Your assignment » Copying rule for the data below: take the line containing "The height and width of the screenshot is (900, 898)." and every line after it to the end, exactly, and drop all pictures.

Stored entries »
"""

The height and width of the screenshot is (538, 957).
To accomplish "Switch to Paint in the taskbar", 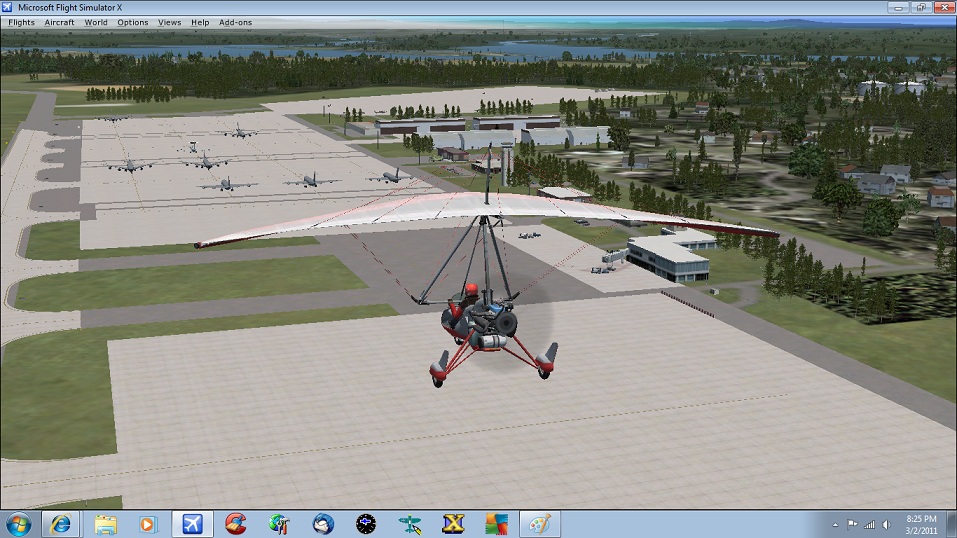I will [539, 524].
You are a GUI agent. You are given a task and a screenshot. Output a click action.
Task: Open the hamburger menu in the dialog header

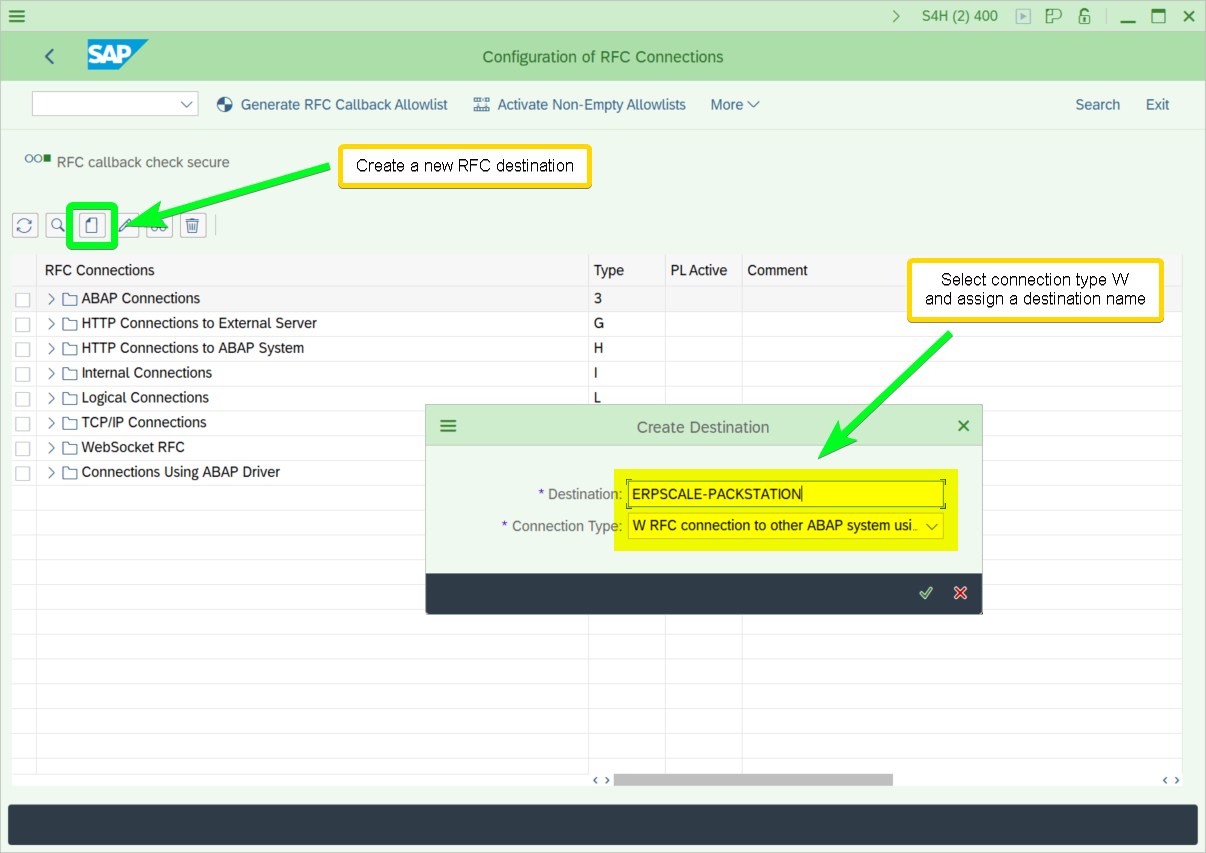pyautogui.click(x=448, y=426)
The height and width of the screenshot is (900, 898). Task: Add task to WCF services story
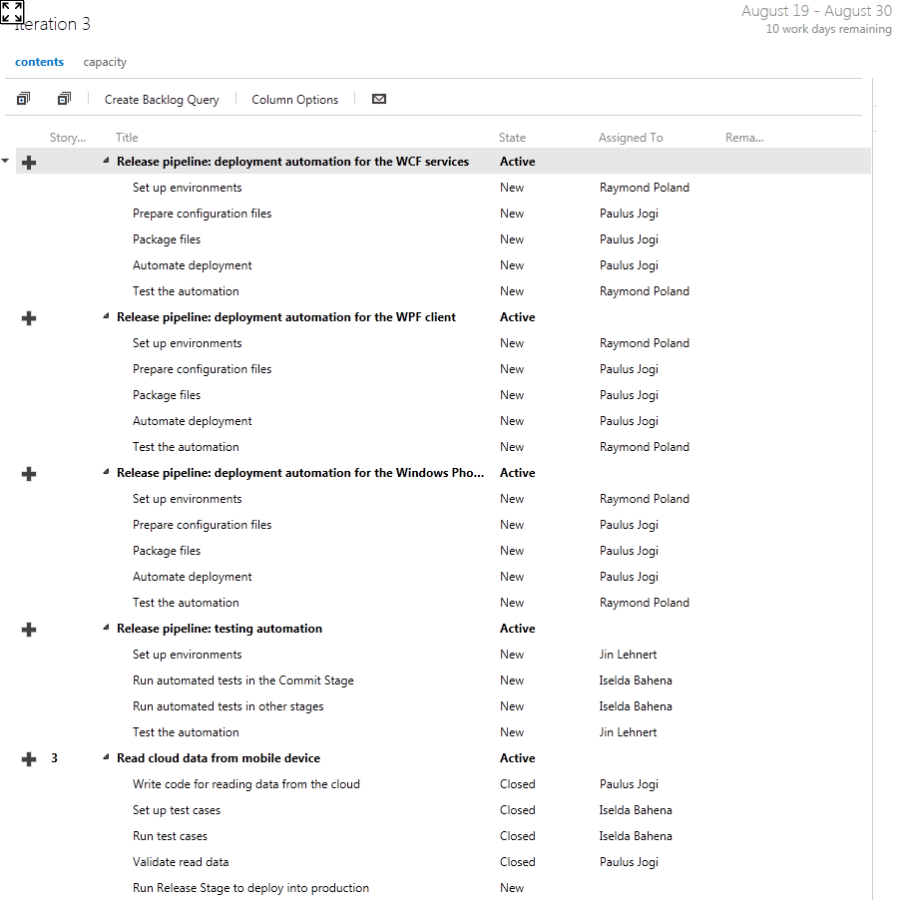click(29, 162)
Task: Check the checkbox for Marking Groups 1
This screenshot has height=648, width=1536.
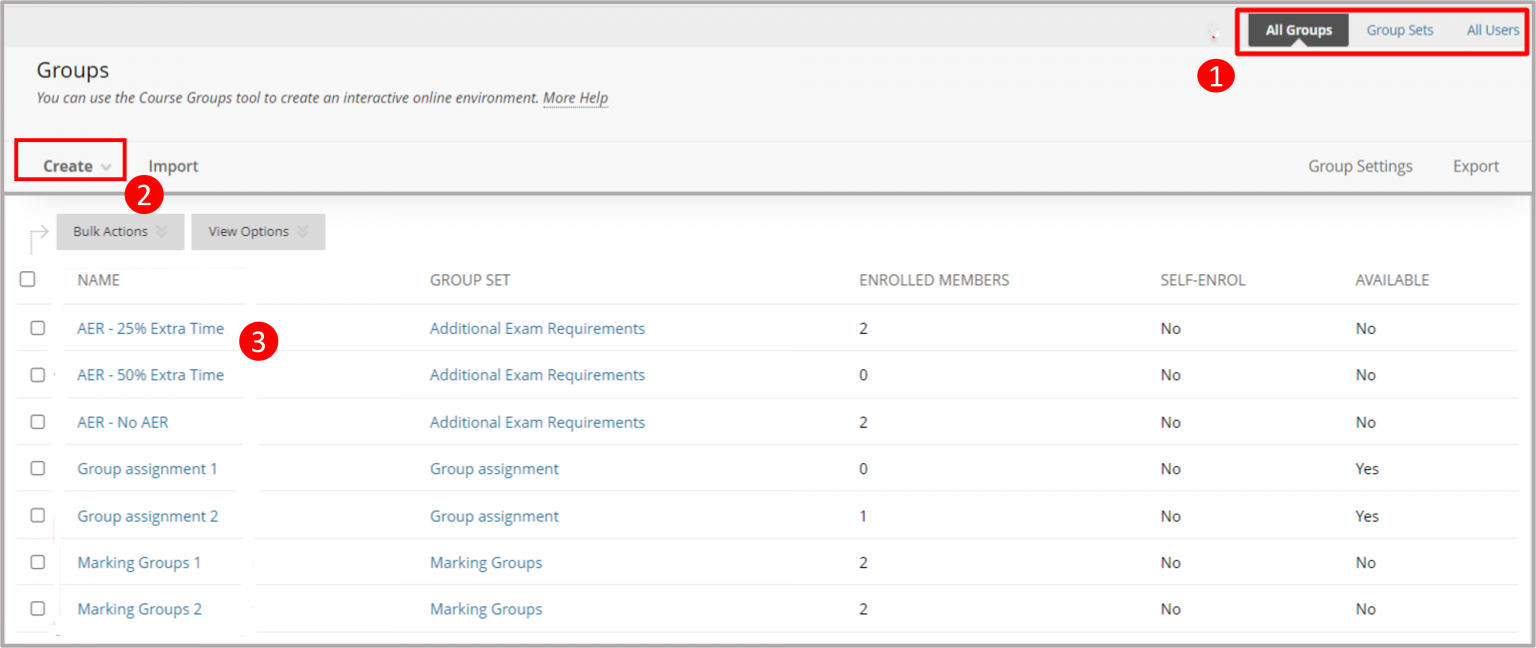Action: 35,561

"""

Response for this exercise »
The height and width of the screenshot is (900, 898). Task: Add task to WCF services story
click(29, 162)
Task: Check the checkbox for Marking Groups 1
This screenshot has height=648, width=1536.
Action: 35,561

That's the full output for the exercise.